The major problem was the mentioned multiple rounds of invasive questions. After 3 “census” guys show up at your door, after you’ve already returned your form, you’re going to be a) a little testy at the obvious government waste and idiocy, and b) wondering if they’re really census guys, or people out to steal your identity.

After re-answering all the questions with the first guy, I told the rest to sod off. They gave me the usual “you’re interfering with the census” to which I said “no, I’m not, as I’ve sent in my form. fuck off”

One guy waited for over an hour hoping for me to answer questions. I simply went about my business and he helplessly followed me around the house, while I ignored him.

The IT angle is the census was the first use of punched-card data processing equipment.

And that census fellow was a good example of how courteous and patient we were, even in the face of many dickheads daily.

Then the census workers did what we did with everyone. Ask your neighbors about the uncooperative guy living next door. And they told us. Sometimes they rolled their eyes.

I feel entitled to a firewall against the nuisance of articles by former census workers!

Sadly, I know how to write up a storm.

First, abusing census takers is actually a VERY, VERY OLD issue that can be traced to right after the Civil War. In the 30’s it wasn’t unusual for rural people to take shots (as in with a firearm) at census employees either mistaking them for revenuers (federal police either enforcing the ban on alcohol at the time or later shutting down unregistered stills) or simply out of pure cussedness. If all you got was insulted and cursed at, count yourself lucky.

Second, I have a couple of friends (retired) who decided to become census takers for something to do. From what I’ve been told, all you really had to have was a pulse and be able to get to your assigned area. I met a charming young lady one late morning looking for my next door neighbors. She couldn’t understand why they were never home till I pointed out they both worked and didn’t get home till 5pm. Apparently it never occurred to her that showing up during regular working hours probably wasn’t the best method for contacting people at home.

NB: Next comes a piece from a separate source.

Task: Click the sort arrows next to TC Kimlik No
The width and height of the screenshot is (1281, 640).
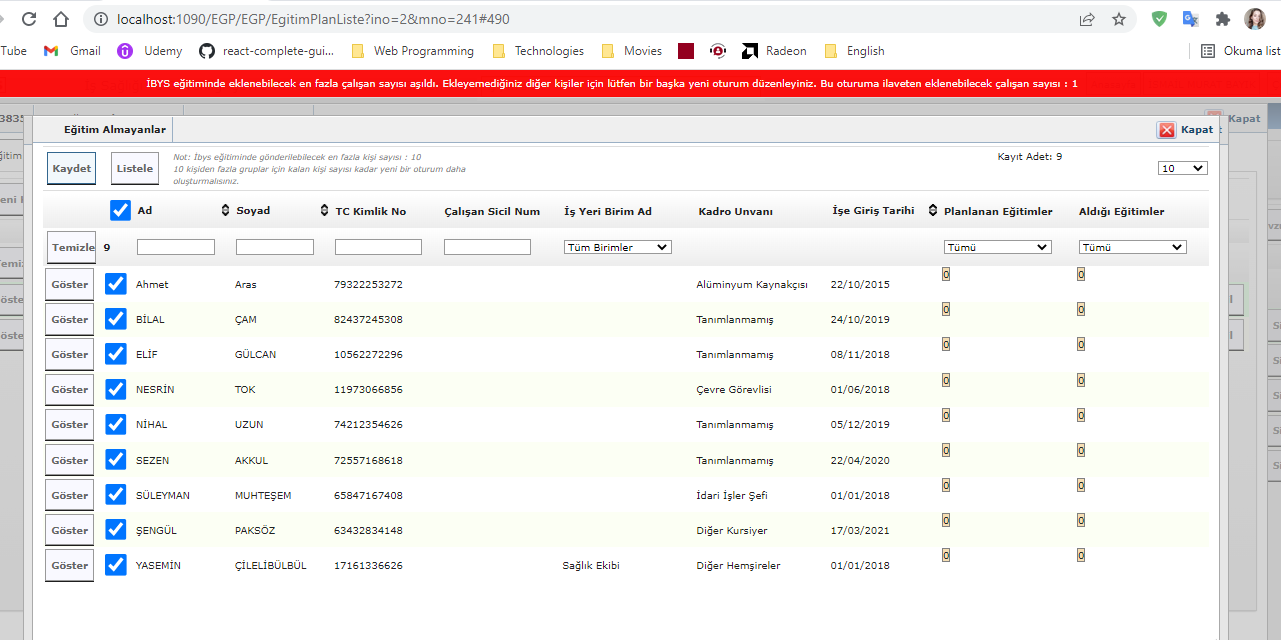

Actually, my favorite time to go out was when people were arriving home from work. Or early weekend mornings and gay Sunday afternoons when people were cooking out and partying, much to the dismay of the NRFU’s.

During World War 2, the US Army used Census data about race to identify Japanese-Americans to round up and send to internment camps. Now they don’t care so much about race if you’re Asian or European, but they really obsess about it if you’re from Latin America, and the right-wing politicians obsess about sending all those Latino immigrants back home.

Michelle Bachmann/Fox News crapola. Yes, yes, yes — we knew all about your idiot fears. As neighbors, we watched the same thing on tv.

Too bad America is full of sheeple who will answer any question the government asks, especially if the government over-reaches in its asking.